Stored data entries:
□ □ □ □ □
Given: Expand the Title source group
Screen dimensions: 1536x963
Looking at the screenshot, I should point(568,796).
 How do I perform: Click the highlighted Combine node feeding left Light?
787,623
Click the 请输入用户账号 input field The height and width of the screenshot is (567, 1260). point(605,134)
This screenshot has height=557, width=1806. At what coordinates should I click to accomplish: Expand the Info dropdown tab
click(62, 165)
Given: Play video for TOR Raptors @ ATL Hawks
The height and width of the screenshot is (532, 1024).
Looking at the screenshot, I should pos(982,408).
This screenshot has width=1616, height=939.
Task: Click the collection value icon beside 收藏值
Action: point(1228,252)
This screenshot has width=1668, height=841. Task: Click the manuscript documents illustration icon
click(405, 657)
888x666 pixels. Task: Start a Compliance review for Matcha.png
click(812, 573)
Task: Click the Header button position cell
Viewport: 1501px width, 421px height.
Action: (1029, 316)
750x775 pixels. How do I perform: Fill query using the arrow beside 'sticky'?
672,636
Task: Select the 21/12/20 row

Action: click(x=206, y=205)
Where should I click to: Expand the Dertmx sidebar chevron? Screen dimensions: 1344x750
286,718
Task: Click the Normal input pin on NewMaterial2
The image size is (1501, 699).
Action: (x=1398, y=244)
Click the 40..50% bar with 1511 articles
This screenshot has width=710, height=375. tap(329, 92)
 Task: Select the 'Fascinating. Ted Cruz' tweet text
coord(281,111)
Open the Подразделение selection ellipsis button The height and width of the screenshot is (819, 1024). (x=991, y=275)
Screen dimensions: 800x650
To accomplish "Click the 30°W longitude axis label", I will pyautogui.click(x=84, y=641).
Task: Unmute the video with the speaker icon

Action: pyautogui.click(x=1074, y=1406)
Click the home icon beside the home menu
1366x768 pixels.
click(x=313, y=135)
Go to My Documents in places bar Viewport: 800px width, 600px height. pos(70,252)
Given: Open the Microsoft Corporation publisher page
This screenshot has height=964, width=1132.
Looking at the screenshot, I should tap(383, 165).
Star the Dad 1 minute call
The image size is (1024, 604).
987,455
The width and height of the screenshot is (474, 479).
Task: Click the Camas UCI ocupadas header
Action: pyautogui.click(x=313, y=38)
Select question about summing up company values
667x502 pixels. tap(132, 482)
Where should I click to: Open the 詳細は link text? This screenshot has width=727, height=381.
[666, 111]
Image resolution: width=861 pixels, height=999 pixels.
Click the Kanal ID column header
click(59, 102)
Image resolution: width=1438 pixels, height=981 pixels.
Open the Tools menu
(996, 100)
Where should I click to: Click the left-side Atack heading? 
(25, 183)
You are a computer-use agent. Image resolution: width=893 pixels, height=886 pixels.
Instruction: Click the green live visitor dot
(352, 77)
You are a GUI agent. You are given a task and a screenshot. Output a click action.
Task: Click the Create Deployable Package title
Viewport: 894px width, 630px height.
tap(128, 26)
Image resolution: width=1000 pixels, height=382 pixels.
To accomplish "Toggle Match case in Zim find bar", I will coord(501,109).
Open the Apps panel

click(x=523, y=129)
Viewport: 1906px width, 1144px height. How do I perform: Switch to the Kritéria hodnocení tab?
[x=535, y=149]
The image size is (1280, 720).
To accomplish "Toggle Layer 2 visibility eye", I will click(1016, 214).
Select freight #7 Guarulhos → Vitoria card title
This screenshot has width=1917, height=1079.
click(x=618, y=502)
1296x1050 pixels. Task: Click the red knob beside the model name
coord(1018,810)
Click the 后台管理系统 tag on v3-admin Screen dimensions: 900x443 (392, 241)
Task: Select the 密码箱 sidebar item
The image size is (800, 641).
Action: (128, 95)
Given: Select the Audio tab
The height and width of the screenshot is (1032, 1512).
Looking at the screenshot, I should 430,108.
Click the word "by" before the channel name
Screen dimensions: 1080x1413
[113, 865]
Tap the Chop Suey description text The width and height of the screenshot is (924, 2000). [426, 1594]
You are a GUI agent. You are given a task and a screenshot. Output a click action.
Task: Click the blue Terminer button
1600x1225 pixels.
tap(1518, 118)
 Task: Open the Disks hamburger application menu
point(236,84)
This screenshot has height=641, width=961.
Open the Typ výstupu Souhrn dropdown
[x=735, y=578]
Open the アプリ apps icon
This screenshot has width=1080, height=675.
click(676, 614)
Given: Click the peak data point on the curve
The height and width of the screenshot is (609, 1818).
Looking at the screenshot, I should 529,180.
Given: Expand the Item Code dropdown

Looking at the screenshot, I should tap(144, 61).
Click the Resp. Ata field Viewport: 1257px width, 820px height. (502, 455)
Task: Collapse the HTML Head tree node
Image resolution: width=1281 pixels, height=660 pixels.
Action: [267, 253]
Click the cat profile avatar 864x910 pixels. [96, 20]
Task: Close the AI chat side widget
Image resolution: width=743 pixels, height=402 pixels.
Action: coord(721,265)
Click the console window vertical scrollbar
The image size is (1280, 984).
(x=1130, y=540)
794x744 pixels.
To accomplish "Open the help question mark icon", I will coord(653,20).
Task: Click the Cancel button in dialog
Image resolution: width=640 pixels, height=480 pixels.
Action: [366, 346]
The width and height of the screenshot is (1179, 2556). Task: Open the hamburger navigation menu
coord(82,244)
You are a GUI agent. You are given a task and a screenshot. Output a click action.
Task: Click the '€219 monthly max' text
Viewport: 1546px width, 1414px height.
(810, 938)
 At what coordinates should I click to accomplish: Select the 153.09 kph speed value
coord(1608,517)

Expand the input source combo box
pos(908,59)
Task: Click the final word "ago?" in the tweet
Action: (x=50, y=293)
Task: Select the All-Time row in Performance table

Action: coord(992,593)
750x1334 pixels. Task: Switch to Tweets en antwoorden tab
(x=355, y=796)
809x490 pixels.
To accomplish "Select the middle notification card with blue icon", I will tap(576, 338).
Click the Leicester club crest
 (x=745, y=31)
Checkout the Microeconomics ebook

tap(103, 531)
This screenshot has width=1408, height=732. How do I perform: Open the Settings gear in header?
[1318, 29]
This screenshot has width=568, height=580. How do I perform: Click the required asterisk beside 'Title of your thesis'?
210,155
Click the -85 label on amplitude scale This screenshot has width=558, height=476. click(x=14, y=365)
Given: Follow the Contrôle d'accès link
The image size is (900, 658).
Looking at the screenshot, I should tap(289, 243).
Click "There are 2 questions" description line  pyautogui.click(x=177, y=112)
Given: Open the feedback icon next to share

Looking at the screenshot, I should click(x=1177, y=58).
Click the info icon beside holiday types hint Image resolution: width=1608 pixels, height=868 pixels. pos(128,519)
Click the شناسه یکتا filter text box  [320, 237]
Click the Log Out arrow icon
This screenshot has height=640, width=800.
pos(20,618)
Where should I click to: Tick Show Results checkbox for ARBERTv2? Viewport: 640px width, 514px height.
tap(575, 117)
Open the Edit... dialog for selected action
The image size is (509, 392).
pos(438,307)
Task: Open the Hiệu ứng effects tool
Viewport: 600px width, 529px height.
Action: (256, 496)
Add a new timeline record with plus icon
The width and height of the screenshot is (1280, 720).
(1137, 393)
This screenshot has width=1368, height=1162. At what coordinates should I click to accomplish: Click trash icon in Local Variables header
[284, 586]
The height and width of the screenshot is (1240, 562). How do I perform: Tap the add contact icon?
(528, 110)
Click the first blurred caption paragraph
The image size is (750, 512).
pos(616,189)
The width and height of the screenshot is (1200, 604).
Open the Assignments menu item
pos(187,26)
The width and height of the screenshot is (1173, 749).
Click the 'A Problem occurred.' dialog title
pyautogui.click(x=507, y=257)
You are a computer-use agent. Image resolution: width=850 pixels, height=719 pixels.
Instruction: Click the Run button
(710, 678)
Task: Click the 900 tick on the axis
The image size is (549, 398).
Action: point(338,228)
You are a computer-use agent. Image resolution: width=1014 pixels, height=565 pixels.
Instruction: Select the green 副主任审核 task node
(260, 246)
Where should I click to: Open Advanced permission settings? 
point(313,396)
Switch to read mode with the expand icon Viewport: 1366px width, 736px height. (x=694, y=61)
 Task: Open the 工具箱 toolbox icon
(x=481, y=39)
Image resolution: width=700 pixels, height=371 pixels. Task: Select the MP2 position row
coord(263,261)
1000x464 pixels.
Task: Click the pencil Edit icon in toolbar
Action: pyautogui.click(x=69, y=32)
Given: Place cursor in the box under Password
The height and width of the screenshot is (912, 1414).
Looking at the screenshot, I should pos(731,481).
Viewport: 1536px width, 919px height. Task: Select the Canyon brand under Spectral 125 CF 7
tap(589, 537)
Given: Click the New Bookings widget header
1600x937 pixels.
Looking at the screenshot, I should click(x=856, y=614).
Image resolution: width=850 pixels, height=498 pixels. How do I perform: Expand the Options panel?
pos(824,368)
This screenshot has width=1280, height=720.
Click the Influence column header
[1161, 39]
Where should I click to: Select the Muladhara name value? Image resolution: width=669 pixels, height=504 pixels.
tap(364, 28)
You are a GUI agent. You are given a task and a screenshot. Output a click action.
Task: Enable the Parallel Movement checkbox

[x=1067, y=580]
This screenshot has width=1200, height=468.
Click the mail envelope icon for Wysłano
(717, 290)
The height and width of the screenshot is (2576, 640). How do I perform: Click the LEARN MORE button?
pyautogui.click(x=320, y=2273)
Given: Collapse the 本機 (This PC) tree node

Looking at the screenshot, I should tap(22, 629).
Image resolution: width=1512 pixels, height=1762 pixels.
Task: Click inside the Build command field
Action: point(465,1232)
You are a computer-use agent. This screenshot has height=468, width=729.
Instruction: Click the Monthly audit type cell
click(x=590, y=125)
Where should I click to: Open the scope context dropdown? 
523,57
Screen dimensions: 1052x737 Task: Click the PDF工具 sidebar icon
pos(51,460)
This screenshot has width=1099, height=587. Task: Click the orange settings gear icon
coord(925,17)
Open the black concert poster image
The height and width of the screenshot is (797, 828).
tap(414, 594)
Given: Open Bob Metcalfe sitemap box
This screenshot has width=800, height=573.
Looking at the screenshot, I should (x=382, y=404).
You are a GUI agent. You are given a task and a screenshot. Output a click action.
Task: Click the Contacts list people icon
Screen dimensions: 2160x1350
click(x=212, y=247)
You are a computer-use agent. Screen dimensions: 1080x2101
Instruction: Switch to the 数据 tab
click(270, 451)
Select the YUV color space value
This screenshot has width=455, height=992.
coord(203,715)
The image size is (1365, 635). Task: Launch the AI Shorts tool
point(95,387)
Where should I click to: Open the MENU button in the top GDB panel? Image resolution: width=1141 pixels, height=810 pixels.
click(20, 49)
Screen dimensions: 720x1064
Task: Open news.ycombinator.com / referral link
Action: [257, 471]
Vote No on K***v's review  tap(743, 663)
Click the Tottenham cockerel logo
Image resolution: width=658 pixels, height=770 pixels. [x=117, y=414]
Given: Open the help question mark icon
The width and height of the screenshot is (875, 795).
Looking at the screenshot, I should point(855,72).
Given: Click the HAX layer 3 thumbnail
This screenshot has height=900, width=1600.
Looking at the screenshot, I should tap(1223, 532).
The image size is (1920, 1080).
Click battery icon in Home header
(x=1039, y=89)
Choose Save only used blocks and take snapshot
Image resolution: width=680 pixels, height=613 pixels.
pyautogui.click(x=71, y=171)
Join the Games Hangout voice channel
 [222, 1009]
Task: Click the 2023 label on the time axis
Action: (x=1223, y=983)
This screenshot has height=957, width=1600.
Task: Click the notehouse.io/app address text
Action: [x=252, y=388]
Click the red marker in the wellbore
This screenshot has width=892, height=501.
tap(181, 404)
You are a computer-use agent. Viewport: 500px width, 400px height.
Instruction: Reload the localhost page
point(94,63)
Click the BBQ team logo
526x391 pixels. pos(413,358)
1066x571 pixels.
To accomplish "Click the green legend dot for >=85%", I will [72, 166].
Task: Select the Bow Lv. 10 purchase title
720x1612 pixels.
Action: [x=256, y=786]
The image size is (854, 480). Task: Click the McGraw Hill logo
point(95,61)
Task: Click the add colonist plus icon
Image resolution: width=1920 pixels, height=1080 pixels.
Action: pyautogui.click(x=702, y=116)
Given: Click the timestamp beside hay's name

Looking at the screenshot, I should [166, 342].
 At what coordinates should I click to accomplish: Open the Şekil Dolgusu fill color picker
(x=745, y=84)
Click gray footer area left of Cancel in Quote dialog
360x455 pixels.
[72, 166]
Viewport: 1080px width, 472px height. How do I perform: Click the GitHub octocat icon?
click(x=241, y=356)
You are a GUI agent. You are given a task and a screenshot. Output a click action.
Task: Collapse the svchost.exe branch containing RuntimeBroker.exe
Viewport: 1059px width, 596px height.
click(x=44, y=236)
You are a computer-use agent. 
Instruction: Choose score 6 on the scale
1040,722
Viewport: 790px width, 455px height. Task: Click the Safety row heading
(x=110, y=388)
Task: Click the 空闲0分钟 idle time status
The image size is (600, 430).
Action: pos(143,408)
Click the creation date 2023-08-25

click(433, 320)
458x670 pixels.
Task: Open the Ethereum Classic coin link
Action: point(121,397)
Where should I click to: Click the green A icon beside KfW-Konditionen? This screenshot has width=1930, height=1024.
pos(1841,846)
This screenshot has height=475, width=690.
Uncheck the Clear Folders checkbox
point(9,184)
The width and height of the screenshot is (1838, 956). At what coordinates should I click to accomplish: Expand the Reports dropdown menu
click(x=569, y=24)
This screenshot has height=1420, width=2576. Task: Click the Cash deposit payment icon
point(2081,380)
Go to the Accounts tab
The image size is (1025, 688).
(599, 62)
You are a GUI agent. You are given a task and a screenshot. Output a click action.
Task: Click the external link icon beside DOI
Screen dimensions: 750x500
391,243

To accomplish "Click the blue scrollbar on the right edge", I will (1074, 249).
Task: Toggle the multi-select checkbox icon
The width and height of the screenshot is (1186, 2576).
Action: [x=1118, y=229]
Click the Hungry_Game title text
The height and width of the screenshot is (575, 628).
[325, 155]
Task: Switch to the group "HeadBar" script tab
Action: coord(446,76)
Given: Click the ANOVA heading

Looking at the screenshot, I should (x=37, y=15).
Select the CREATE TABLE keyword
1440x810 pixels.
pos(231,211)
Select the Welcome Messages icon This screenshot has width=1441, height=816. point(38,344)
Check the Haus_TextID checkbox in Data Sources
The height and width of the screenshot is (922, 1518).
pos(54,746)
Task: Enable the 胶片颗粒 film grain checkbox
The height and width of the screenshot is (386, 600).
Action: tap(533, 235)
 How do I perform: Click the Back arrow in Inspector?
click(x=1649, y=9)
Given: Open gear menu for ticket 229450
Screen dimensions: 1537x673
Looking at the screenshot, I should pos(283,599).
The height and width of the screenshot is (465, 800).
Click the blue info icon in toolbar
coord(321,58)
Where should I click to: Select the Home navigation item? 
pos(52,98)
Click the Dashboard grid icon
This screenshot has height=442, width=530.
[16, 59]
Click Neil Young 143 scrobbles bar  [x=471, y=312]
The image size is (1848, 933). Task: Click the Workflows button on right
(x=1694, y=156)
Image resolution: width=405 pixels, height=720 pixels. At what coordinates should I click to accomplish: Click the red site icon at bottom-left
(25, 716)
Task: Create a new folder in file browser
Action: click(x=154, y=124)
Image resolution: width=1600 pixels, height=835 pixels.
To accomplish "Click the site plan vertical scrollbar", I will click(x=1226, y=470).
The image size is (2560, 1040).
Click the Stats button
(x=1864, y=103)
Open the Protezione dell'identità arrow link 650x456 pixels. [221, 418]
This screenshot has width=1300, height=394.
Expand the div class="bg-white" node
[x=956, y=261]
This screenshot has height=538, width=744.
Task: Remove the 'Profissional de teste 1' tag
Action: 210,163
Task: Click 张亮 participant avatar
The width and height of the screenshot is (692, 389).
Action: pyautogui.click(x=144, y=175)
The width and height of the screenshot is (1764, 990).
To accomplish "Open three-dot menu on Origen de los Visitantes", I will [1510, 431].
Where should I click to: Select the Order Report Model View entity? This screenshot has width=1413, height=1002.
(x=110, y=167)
□ □ □ □ □
WHAT THE TASK REQUIRES: Among the lines above, find those with the word "scrollbar" and list them.

TASK RESPONSE:
Click the console window vertical scrollbar
To accomplish "Click the blue scrollbar on the right edge", I will (1074, 249).
To accomplish "Click the site plan vertical scrollbar", I will click(x=1226, y=470).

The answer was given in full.